La récente loi sur les Réseaux hospitaliers a confié aux Conseils médicaux de réseau un rôle prescriptif : la plupart des matières soumises à avis doivent être négociées avec le gestionnaire dans une concertation sur le mode paritaire. Formidable opportunité d’imprimer les priorités médicales dans la gestion, et nouvelle responsabilité.

 

L’existence d’un Conseil médical est imposée à tous les réseaux, la concertation devra se faire avant toute prise de décision sur les attributions de missions de soins aux hôpitaux des réseaux. Les normes d’agrément, compétence des régions et communautés, devront tenir compte des nouvelles prérogatives du Conseil médical de réseau.

 

Au sein d’un réseau, les médecins hospitaliers doivent rapidement, via leurs Conseils médicaux respectifs, définir le cadre de leur future collaboration : attribution des activités aux différents hôpitaux, mobilité des patients et des médecins entre les hôpitaux concernés, flux financiers. Il ne saurait être question de privilégier certaines institutions qui concentreraient toute l’activité lourde, condamnant les autres à une activité de base : ce serait y perdre les qualités et qualifications des équipes, en particulier dans des unités de soins plus intensifs. Au contraire, il faudra partager, dans l’intérêt aussi des patients et des familles, les activités d’expertise entre les différents hôpitaux du réseau : oncologie, mère-enfants, urgences, etc. Un bon maillage territorial est indispensable. Le réseau doit être capable de proposer une large offre de services. Le réseau deviendra un seul hôpital multisite, chacun des sites offrant les soins de base et une ou plusieurs missions lourdes (même des focus factories). Les protocoles d’accord entre hôpitaux du réseau devront décrire la façon d’assurer la continuité des soins au niveau de l’hôpital après un séjour dans un des autres hôpitaux du réseau, organiser l’activité ambulatoire (mobilité des médecins pour suivis lourds), définir les modalités de rétribution des médecins du réseau et celles de l’accès des médecins hospitaliers à d’autres hôpitaux du réseau pour y traiter leurs patients, etc.
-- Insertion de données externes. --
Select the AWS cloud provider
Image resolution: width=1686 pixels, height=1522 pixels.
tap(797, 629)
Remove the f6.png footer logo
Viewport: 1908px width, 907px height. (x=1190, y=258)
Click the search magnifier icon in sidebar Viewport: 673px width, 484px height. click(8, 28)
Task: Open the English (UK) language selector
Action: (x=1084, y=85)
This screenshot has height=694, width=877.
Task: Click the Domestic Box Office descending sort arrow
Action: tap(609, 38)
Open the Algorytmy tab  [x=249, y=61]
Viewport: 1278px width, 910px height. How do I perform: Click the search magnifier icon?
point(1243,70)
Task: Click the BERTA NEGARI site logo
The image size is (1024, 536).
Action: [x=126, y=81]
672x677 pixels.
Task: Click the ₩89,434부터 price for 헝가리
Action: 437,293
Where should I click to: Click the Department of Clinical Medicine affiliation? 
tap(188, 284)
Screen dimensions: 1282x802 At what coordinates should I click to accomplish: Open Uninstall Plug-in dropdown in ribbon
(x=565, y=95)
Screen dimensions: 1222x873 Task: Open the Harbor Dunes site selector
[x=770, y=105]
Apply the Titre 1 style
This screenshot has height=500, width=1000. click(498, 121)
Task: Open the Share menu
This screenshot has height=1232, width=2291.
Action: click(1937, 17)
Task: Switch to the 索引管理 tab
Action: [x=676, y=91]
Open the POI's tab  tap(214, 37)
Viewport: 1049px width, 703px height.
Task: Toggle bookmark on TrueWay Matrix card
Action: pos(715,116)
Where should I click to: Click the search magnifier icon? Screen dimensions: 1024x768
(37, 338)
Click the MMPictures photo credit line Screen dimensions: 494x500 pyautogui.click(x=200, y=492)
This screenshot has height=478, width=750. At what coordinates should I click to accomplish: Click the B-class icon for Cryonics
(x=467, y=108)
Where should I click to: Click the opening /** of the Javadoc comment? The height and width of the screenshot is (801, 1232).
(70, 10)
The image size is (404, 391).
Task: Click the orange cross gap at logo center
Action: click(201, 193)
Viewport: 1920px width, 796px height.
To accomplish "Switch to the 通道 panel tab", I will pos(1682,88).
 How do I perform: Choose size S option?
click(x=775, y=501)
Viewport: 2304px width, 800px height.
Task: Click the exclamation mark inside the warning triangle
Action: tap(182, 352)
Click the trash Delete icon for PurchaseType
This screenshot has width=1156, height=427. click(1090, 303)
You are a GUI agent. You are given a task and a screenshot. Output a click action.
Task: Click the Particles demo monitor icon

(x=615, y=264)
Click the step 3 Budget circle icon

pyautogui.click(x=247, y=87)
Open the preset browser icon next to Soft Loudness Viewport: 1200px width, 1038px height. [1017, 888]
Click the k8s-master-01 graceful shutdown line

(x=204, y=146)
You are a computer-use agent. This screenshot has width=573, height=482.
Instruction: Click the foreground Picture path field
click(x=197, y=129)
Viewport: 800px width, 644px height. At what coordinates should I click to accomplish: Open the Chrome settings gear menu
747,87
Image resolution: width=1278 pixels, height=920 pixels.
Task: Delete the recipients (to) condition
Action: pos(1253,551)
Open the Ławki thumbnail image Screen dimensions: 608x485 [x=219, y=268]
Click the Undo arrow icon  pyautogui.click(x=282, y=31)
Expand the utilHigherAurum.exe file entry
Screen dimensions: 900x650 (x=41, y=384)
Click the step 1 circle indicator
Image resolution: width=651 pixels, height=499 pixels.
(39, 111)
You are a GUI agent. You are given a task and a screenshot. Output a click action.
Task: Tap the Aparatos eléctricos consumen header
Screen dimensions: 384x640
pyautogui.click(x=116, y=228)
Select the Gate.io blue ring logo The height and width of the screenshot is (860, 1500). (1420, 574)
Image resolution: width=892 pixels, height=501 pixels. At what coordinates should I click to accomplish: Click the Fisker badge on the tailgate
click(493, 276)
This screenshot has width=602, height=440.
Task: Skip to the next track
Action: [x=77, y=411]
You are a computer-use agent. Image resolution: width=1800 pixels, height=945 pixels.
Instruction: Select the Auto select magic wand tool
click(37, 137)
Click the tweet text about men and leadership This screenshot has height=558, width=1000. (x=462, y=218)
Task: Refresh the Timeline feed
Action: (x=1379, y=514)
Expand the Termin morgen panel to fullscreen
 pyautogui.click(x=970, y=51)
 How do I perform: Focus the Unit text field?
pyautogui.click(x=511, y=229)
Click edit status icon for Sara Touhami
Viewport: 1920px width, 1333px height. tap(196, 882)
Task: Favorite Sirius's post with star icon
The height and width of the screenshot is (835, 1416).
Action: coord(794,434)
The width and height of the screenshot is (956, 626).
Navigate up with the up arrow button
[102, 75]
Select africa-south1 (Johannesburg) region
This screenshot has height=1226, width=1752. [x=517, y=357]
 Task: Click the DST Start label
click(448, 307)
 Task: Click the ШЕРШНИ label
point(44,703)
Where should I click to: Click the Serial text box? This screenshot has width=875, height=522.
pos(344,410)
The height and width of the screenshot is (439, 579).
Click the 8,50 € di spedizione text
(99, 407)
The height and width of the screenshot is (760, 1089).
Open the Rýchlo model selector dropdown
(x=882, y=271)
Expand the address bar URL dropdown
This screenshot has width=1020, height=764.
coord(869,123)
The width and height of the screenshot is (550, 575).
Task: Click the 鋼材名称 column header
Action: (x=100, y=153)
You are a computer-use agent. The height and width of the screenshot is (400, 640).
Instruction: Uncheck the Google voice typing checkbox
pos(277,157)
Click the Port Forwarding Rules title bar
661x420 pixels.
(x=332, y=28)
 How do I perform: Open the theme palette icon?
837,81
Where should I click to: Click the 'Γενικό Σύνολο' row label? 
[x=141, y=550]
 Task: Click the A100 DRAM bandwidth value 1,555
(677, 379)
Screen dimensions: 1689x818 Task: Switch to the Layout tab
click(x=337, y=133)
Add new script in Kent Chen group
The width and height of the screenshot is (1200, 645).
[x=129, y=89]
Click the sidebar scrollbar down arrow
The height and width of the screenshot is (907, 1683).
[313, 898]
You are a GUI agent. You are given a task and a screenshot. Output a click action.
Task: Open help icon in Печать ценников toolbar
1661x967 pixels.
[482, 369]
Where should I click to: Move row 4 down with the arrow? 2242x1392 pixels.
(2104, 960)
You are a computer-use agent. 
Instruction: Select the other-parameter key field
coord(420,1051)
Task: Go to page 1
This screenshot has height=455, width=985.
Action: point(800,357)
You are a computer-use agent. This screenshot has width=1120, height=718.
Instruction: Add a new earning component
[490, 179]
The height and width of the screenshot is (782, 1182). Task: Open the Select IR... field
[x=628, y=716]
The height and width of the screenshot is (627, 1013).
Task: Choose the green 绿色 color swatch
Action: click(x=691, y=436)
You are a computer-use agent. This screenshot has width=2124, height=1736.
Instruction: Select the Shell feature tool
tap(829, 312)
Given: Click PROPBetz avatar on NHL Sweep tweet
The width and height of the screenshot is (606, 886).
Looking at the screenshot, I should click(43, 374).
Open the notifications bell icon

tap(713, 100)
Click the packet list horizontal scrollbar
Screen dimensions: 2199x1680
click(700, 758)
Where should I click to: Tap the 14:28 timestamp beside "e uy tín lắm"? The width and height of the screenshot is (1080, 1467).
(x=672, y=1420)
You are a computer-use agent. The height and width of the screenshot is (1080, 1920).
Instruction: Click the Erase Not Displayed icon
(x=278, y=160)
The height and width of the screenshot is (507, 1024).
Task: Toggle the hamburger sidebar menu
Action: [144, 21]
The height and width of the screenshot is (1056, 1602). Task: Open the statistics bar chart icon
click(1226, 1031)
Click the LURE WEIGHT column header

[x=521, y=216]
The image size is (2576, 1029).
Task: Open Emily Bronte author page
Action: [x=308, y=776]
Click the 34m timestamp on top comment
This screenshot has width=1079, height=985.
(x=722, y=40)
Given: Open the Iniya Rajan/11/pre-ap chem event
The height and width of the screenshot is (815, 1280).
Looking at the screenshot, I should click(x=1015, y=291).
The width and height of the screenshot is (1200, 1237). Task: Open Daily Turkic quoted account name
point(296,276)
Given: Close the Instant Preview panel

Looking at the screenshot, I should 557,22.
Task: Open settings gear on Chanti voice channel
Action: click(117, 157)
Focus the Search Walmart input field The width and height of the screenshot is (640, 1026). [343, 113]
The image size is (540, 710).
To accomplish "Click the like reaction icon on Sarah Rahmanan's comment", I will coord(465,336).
Il faudra aussi rédiger des protocoles collaboratifs avec les généralistes traitants et leurs collaborateurs de première ligne, donc des itinéraires diagnostiques et thérapeutiques transmuraux.

 

Les missions de soins suprarégionales doivent être réduites à la prise en charge d’hospitalisations pour des pathologies rares ou très exigeantes en ressources humaines et financières : greffes d’organes, chirurgie pédiatrique lourde (affections congénitales), oncologie pédiatrique, certains cancers de l’adulte, grands brûlés.

 

Pour réussir ce défi, les Conseils médicaux doivent professionnaliser leur mode de fonctionnement : leurs membres ont tout intérêt à suivre des formations diversifiées sur tous les aspects de la gestion, non pas pour devenir des gestionnaires, mais pour acquérir les outils de compréhension de l’entreprise hospitalière. En particulier, cette formation devrait être proche de celle attendue d’administrateurs membres d’un Conseil d’administration : pilotage des réunions, aplanissement des conflits, éléments de législation et de financement, accompagnement du changement.

 

Corollaire évident : les membres actifs du Conseil médical devront être rétribués pour cette activité qui les tiendra partiellement à l’écart de l’exercice de leur profession.